Behaviour Change

PROPAGANDA FOR CHANGE is a project created by the students of Behaviour Change (ps359) and Professor Thomas Hills @thomhills at the Psychology Department of the University of Warwick. This work was supported by funding from Warwick's Institute for Advanced Teaching and Learning.

Monday, March 17, 2014

ABA you saved me...

Until our lecture on applied behavioural analysis, I was absolutely clueless as to what I wanted to do when I was older! (except working in a zoo...obviously the best job ever!).
I knew that I wanted to work with children like I currently do, but had no intention of becoming a teacher to face 30 screaming lunatics every day!
I have always absolutely loved the challenge of tutoring the children with SEN at work, and it was during our ABA lecture with Nic that I knew I had found my dream job...to go onto a career with helping change the behavioural patterns of children with learning impairments.
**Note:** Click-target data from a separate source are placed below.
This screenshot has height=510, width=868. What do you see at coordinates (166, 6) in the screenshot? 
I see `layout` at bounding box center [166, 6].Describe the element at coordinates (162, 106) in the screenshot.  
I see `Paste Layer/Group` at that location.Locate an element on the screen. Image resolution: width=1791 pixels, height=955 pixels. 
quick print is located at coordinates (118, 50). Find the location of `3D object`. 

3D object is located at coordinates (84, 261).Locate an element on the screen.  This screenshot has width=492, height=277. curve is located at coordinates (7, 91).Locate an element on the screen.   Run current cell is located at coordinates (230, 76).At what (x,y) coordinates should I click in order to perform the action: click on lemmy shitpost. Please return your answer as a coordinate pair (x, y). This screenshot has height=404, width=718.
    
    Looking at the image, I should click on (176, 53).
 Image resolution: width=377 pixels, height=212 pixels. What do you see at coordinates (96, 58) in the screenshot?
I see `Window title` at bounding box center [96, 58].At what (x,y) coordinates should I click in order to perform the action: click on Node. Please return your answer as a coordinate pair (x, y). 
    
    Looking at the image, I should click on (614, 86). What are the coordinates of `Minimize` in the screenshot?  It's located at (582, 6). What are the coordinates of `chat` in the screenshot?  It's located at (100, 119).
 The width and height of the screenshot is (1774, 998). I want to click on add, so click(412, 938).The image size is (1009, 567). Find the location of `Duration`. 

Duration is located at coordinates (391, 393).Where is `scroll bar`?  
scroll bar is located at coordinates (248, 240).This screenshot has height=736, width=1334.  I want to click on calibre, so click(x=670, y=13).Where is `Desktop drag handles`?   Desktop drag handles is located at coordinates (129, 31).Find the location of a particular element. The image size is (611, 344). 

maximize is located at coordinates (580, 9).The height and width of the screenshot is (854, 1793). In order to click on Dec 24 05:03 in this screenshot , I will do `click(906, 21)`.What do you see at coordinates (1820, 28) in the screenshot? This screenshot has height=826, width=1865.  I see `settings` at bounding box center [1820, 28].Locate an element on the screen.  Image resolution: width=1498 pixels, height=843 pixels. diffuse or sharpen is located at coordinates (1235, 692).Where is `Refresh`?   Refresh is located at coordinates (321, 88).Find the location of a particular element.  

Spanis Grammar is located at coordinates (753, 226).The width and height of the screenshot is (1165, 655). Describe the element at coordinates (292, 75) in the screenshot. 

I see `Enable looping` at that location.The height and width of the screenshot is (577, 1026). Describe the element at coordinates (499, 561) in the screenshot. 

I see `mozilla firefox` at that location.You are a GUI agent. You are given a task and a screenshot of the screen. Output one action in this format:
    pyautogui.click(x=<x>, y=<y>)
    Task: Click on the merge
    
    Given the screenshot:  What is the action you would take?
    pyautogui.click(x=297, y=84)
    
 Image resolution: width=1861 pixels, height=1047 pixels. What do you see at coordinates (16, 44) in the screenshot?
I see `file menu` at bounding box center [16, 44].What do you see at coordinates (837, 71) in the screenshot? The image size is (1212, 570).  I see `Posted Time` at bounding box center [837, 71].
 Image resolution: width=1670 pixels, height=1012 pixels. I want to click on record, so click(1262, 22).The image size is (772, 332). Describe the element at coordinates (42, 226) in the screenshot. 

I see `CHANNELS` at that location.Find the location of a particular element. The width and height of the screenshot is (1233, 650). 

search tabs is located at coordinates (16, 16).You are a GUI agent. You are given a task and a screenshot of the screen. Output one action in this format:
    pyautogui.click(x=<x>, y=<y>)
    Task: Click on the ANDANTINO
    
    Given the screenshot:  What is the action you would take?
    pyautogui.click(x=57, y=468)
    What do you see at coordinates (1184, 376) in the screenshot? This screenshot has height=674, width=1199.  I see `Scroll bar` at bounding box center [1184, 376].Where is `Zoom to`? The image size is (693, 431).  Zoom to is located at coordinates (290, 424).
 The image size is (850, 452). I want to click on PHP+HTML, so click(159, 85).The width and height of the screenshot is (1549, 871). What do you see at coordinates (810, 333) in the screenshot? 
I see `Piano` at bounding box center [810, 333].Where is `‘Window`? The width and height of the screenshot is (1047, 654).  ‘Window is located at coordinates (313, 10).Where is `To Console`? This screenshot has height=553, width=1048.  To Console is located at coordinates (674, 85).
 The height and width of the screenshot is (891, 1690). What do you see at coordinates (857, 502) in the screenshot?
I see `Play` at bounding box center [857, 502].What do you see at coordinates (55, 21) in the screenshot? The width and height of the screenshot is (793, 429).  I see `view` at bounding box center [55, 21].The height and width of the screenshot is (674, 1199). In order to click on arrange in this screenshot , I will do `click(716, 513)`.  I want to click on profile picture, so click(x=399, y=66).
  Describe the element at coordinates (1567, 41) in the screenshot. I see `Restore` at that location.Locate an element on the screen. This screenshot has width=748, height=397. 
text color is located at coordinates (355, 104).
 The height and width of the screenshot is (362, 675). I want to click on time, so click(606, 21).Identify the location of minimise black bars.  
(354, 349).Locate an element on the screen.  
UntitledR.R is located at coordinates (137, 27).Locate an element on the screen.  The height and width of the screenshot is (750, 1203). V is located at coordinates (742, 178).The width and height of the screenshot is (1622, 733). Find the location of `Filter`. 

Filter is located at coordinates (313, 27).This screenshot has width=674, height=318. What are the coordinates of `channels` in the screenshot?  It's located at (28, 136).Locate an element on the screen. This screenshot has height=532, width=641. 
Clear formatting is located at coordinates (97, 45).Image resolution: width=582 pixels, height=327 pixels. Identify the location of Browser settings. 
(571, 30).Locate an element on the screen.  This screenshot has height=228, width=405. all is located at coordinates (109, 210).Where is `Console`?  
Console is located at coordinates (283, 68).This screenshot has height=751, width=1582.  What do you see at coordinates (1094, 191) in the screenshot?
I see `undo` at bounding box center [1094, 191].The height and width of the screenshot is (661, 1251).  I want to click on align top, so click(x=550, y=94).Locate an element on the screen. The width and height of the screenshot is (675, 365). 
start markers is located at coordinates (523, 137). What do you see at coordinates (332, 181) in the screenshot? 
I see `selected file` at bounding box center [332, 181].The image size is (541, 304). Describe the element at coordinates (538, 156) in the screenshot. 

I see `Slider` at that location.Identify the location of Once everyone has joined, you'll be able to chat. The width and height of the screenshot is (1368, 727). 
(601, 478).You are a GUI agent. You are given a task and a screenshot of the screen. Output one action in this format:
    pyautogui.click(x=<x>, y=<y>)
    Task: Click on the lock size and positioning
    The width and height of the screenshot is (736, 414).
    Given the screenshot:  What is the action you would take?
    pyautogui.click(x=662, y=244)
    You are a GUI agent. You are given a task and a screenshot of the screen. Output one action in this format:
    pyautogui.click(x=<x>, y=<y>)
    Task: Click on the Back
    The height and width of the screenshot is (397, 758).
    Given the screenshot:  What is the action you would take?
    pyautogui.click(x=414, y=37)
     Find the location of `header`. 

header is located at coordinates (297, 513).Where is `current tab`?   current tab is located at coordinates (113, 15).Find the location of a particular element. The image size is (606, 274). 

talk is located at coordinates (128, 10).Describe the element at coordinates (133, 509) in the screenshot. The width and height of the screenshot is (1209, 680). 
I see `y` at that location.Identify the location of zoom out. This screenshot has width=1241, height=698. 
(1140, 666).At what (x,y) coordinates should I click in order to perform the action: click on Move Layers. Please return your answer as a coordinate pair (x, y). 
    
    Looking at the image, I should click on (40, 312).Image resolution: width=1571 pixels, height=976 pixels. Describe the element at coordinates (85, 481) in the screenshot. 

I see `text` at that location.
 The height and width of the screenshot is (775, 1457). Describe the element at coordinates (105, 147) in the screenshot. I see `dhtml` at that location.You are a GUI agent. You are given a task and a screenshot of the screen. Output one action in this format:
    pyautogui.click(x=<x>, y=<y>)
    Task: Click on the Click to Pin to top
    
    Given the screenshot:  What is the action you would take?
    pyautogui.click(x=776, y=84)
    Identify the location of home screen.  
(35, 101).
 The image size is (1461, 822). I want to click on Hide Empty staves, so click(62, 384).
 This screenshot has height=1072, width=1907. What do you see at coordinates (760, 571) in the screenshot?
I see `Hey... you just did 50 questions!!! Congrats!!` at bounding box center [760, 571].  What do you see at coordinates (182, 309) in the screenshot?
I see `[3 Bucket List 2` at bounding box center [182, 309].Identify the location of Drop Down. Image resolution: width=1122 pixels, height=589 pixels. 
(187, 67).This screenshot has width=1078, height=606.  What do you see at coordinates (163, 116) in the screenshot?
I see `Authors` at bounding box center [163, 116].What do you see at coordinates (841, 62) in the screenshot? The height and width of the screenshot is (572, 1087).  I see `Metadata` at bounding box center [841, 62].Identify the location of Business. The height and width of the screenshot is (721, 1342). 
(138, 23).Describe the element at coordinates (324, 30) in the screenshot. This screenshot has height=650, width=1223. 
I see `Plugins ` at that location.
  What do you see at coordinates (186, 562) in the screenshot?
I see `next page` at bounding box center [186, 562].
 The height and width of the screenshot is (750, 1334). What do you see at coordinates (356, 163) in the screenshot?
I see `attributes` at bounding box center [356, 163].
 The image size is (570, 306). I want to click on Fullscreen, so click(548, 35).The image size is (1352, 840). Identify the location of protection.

ABA has been shown to improve both adaptive and problem behaviour (Whitman, Sciback, & Reid, 1983). I believe that with ABA, I could improve a child’s communication and social skills by rewarding behaviours that are effective forms of interaction, or if longer clauses are said! As children with conditions such as autism tend to fixate on certain objects, I could use this to my advantage whilst teaching behaviours, by rewarding them with this object e.g. an aeroplane, or could even try and guide the desired behaviour by making the work that object focused e.g. turning 2 + 2 into counting the aeroplanes, or learning geography by flying an aeroplane to each location on a map! Positive reinforcement has been shown in the past to increase the probability of seeing desired behaviour (Fuller, 1949).

Not only would I do this, but I would also use a method called chaining, in which sequences of behaviour are created to form a larger function e.g. cooking. These sequences are taught through prompting techniques like positive reinforcement, which are then faded out as the child progresses onto further stages of the sequence, until the whole function is able to be completed as one single behaviour (Foxx, 1977). I would use this method, as it has been shown in the past to be successful in a variety of scenarios from cooking (Schleien, Ash, Kiernan, & Wehman, 1981), to learning appropriate play skills (Libby, Weiss, Bancroft, & Ahearn, 2008).



Foxx, R. (1977). Attention training: The use of overcorrection avoidance to increase the eye contact of autistic and retarded children. Journal of applied behaviour analysis, 10, 489-499.

Fuller, P. (1949). Operant conditioning of a vegetative human organism. American Journal of Psychology, 62, 587-590.

Libby, M., Weiss, J., Bancroft, S., & Ahearn, W. (2008). A comparison of most-to-least and least-to-most prompting on the acquisition of solitary play skills. Behaviour analysis in practice, 1, 37-43.

Schleien, S., Ash, T., Kiernan, J., & Wehman, P. (1981). Developing independent cooking skills in a profoundly retarded woman. Journal of the association for the severely handicapped, 6, 23-29.

Whitman, T., Sciback, J., & Reid, D. (1983). Behaviour modification with the severely and profoundly retarded: Research & Application. New York, NY: Academic Press.